Currently the only version available, this 158 minute edit is far from the entire story Wenders wished to tell. In fact, he has presented several times the full length 280 minute UTEOTW "trilogy," the most recent screening being at the DGA Theater last month in Manhattan.
A member of the UTEOTW Yahoo Group recounts the event:
"Wenders was introduced and he made a few brief and very soft spoken comments before the lights dimmed and we got to see the full length version in three parts.
The full length print is the only one in existence and was quite clean and very sharp and vibrant. Wenders explained that when they had the final edit done he made a final and futile attempt to convince the producers and the studio that that should be the length of the film. He was told to cut it to less than 3 hours. He made a duplicate of the negative and made the cuts to that instead. So the version everyone has seen, which he derisively called the Reader's Digest version (herein referred to as the RD version), is actually a generation removed from his master copy. The DVD release should reveal how much better the picture is from the master negative."
On the movie itself:
"Each of the three segments opens with the same opening dialogue
('1999 was the year the Indian Nuclear satellite went out of control...') with the second and third parts continuing with a recap of where things stood at the end of the previous segment.
The first part contains the least amount of added footage. There are alot more details and several characters that were omitted in the RD version. We find out a great deal more about why Claire left Gene. We get to hear complete or near complete versions of songs that were only hinted at in the RD version and in at least a few cases songs appear in very different parts of the film. The first part ends as Sam and Claire are leaving Tokyo by train and going north into the mountains.

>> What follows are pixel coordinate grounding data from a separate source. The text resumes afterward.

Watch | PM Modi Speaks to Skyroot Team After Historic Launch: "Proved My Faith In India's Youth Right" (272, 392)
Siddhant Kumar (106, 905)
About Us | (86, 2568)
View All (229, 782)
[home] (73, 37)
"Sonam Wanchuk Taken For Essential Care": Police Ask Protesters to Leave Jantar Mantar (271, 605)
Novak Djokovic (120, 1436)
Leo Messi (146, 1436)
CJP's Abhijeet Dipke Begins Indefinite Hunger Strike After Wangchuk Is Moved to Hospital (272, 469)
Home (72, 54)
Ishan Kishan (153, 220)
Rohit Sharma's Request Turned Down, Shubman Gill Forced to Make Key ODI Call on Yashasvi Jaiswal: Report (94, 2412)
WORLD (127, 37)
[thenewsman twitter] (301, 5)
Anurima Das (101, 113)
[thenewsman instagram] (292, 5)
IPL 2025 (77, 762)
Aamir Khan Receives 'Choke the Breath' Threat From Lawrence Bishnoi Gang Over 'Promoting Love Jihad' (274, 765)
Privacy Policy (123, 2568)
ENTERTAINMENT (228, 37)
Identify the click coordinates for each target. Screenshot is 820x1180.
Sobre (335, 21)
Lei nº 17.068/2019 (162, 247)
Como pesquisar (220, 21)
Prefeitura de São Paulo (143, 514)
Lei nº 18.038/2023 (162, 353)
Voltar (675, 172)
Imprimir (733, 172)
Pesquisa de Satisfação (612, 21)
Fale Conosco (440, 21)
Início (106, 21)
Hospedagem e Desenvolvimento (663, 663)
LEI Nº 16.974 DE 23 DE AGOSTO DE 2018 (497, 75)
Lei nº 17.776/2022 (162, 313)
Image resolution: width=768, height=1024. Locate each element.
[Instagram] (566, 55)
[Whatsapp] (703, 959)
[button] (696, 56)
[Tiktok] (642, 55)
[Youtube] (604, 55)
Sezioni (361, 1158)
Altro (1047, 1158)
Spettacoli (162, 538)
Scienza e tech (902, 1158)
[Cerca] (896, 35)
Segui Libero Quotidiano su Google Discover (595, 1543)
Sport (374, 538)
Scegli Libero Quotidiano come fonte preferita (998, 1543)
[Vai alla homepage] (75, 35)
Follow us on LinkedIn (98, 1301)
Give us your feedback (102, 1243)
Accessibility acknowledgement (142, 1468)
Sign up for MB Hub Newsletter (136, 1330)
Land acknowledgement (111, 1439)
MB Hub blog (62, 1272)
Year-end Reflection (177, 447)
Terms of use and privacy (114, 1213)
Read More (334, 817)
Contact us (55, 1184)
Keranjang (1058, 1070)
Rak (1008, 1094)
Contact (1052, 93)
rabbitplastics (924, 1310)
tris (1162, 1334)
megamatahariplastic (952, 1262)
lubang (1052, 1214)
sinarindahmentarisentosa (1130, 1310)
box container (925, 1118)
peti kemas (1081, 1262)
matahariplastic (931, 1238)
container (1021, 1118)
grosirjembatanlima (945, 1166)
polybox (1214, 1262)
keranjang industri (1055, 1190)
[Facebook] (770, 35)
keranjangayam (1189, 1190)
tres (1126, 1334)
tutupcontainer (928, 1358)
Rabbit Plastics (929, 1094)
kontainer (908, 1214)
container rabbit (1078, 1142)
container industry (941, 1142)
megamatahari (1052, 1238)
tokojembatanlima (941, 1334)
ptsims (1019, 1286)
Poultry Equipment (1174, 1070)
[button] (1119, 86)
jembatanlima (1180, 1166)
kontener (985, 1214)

The second and third parts contain the majority of the unseen scenes. Many of the characters that are incidental in the RD version appear on screen for a great deal longer and play larger parts in the story line especially in Australia. We get to see and experience a great deal more of the large community of aborigines and scientists living in the outback together. There was considerably more footage from China. If you didn't know, Wenders was unable to get permission to film in China so they sent Solveig Donmartin and one or two other people to China and she did the filming herself.
One of the intriguing points of the film is the part played by technology. Working with Sony engineers, Wenders made extensive use of HDTV in later scenes of the movie, and he and his crew of futurists strove to create a plausible 1999 and technology that was prevalent while not standing out from the story. Also featured in the film is an interesting similarity to the real-life computer-related panic of late 1999. Wenders reveals his thoughts on their work in an article by Joshua Ostroff:
"A lot of it is so real now. Here we are, 10 years later, and some
of what the movie is about comes back in strange ways. In 1990, no
one was worried. We didn't even know about the computer problem. In
our film, all the computers were erased by the nuclear incident (the
U.S. shoots down an out-of-control nuclear satellite, setting off an
I guess that was our version of Y2K."
Wenders seems quite amused by what the film correctly predicted and
by what it missed completely. The cars, for instance, all boasted
global positioning systems advising drivers which routes to take and
which to avoid.
"I'm driving a car with one of those screens now," he says, "but
it's way more complicated than the one in the movie."
Wenders is extremely pleased that the videophones, ubiquitous in his
film, now exist in Japan, and he laughs that the joke about Mick
Jagger and company -- where Sam Neil says, "Remember when we went to
the Rolling Stones' last concert? Except it wasn't" -- is still funny.
But he's less impressed with the film's wardrobe, saying sci-fi film
clothing almost always reflects the era it was created in, not the
era it was created for. His film also failed to predict the demise of
the Soviet Union -- the Moscow section features outdated communist
iconography - and the stamina of Red China, when a bit in Beijing
shows a statue of the infamous image of a student standing down a
tank in Tiananmen Square.
His biggest blunder, though, was in cyberspace. "Nobody thought of
the Internet," Wenders says. "With all the futurologists (we
hired), not a single one of them thought of that."
All in all, the movie proposed an interesting and in several ways accurate view of the future, although it, as many other films have been in the past, is a few years off in the implementation of the technology presented.
Until the End of the World stands with Wings of Desire(which spawned the US watered-down remake City of Angels) as one of Wenders's greatest and most inspiring films. If you have yet to see this sci-fi gem, rent it immediately. Information on future screenings of the full-length master reel can be found on wim-wenders.com as they are announced.
Wim Wenders is currently working on bringing his films to DVD, most of which should be available(including the possible release of the full version of Until the End of the World) by the end of 2001.
Wim Wenders latest film is The Million Dollar Hotel, starring Jeremy Davies, Milla Jovovich and Mel Gibson.
The amazing UTEOTW soundtrack, featuring Graeme Revell, Nick Cave and the Bad Seeds, Depeche Mode, Lou Reed, U2 and others is currently available.